ВЫПОЛНИТЕ ЗАДАНИЯ.
1 – Какая страсть, по словам текста о могуществе страстей, направляет суда через пустыни океанов?
2 – Скопируйте дословно тот фрагмент текста о могуществе страстей, который открывается словами «Следовательно, сильным страстям» и завершается словами «постройке Вавилонской башни.».
3 – Подхватите текст о могуществе страстей и продолжите его, начиная сразу после последнего приведённого предложения.

ПРИВЕДЁННЫЙ ТЕКСТ.

::::

Об уме. Рассуждение 3. Об уме. Глава VI. О могуществе страстей

 

В нравственном мире страсти имеют то же значение, какое имеет движение в мире физическом; движение создает, уничтожает, сохраняет, оживляет все, без него все было бы мертво; страсти оживляют все в мире нравственном. Алчность направляет суда через пустыни океанов; тщеславие заполняет долины, превращает горы в равнины, пробивает пути сквозь скалы, воздвигает пирамиды Мемфиса, выкапывает Меридово озеро и отливает колосса Родосского. Любовь, говорят, отточила карандаш первого рисовальщика. Любовь же придумала учение о бессмертии души в стране, куда не проникло откровение, чтобы смягчить горе вдовы, оплакивавшей смерть молодого супруга. Энтузиазм, вызванный благодарностью, возвел на степень богов благодетелей человеческого рода, выдумал ложные религии и суеверия, источником которых не всегда были такие благородные страсти, как любовь и благодарность.

Следовательно, сильным страстям мы обязаны изобретением и чудесами искусств, и их следует считать плодотворным зародышем ума и могущественным двигателем человека на пути великих дел. Но прежде чем идти дальше, я должен определить, что я понимаю под выражением сильная страсть. Если большинство людей не могут понять друг друга, то это зависит от неясности значения слов; этой причине ' следует приписать и продолжение чуда, происшедшего при постройке Вавилонской башни.

Под сильной страстью я подразумеваю такую страсть, предмет которой так необходим для нашего счастья, что без обладания им жизнь кажется нам невыносимой. Такое представление имел о страстях Омар, когда он говорил: «Кто бы ты ни был, но если ты любишь свободу, хочешь быть богатым, не обладая имуществом, могущественным, не имея подданных, подданным, не имея господина, дерзай презирать смерть: цари будут дрожать перед тобой, а ты один не будешь никого бояться».

::::

(Данные из набора данных)
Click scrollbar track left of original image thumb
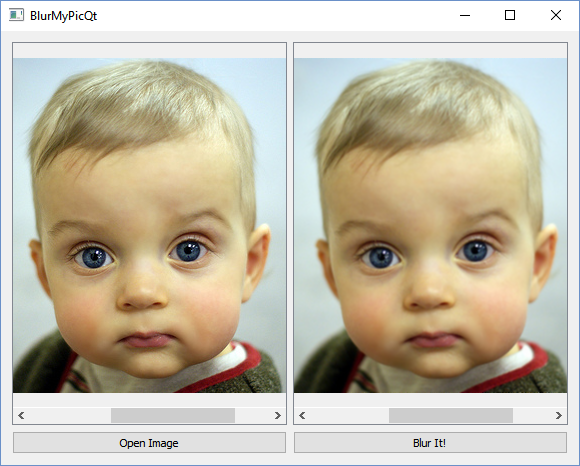 pos(70,415)
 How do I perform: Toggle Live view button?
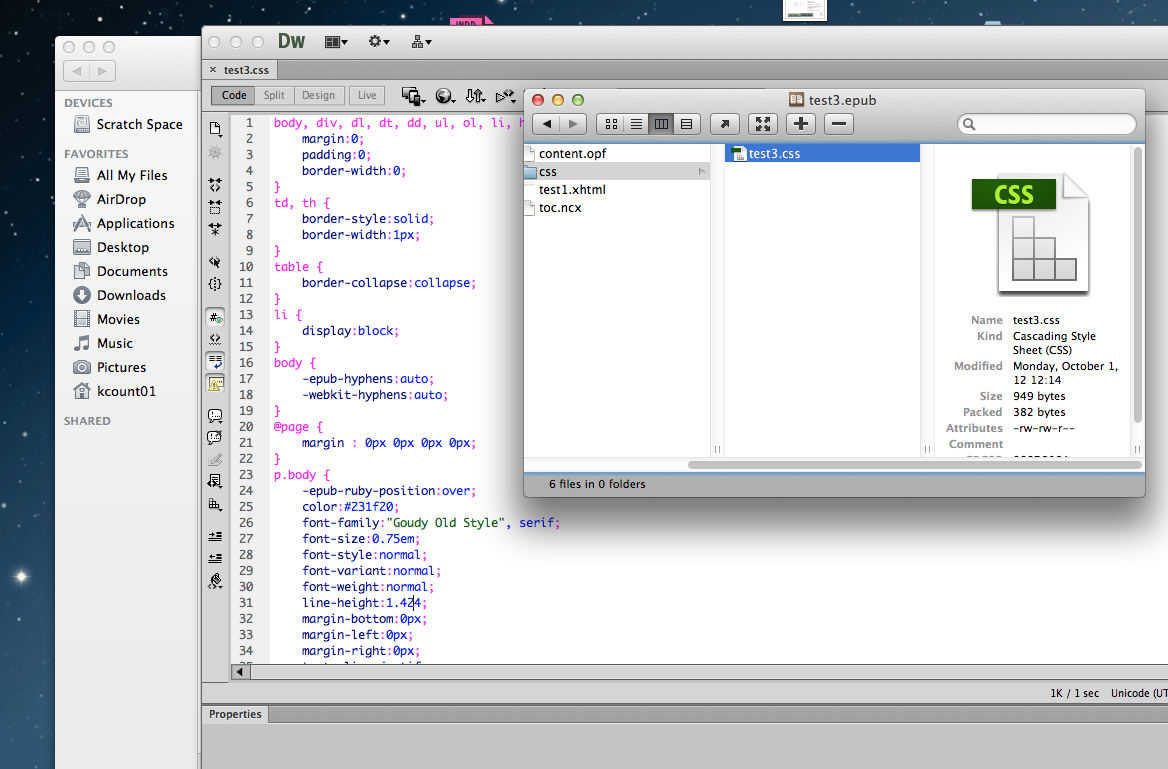367,96
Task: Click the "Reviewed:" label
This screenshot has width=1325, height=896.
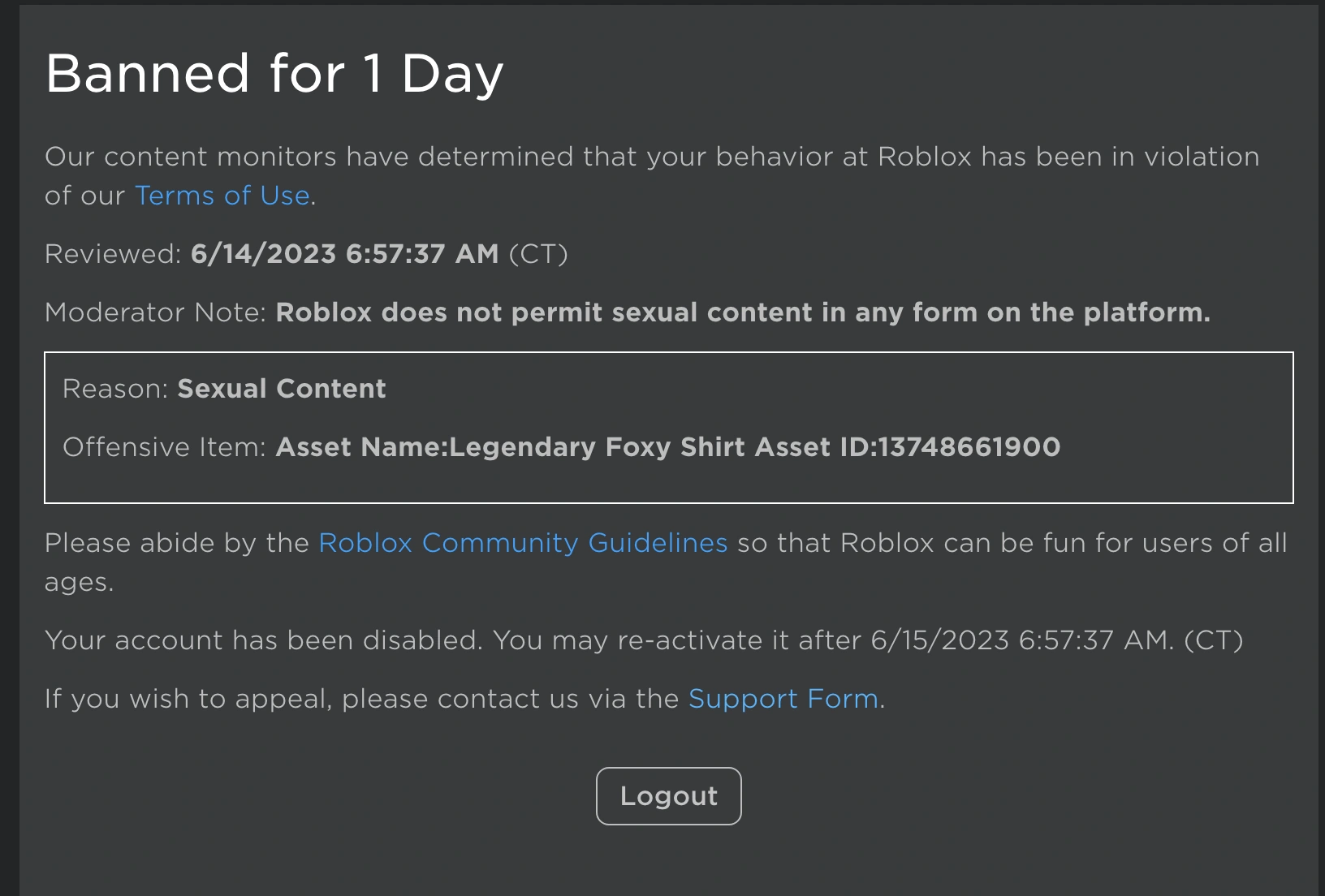Action: point(113,254)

::::

ОТВЕТЫ К ЗАДАНИЯМ.
1 – Алчность.

2 –
Следовательно, сильным страстям мы обязаны изобретением и чудесами искусств, и их следует считать плодотворным зародышем ума и могущественным двигателем человека на пути великих дел. Но прежде чем идти дальше, я должен определить, что я понимаю под выражением сильная страсть. Если большинство людей не могут понять друг друга, то это зависит от неясности значения слов; этой причине ' следует приписать и продолжение чуда, происшедшего при постройке Вавилонской башни.

3 –
Действительно, только страсти, достигнувшие этой степени, могут порождать великие дела и пренебрегать опасностью, болью, смертью и даже самим небом.

Дикеарх, полководец Филиппа, возводит на глазах своей армии два алтаря: один - нечестивости, другой - несправедливости, приносит на них жертвы и отправляется на завоевание Цикладских островов.

За несколько дней до убийства Цезаря любовь к мужу, в связи с благородной гордостью, побудила Порцию разрезать себе ногу, показать рану мужу и сказать ему: «Брут, ты замышляешь и скрываешь от меня что-то великое. До сих пор я не задала тебе ни одного нескромного вопроса, хотя я знала, что мой пол, слабый сам по себе, становится сильным в обществе мудрых и добродетельных мужей и что я дочь Катона и жена Брута, но моя робкая любовь заставила меня не опасаться своей слабости. Ты видишь, я подвергла испытанию свое мужество; суди сам, достойна ли я твоего доверия, раз я доказала, что не страшусь боли».

Только страстное чувство чести и философский фанатизм могли заставить пифагореянку Тимпху откусить себе язык, чтобы не выдать во время пыток тайн ее секты.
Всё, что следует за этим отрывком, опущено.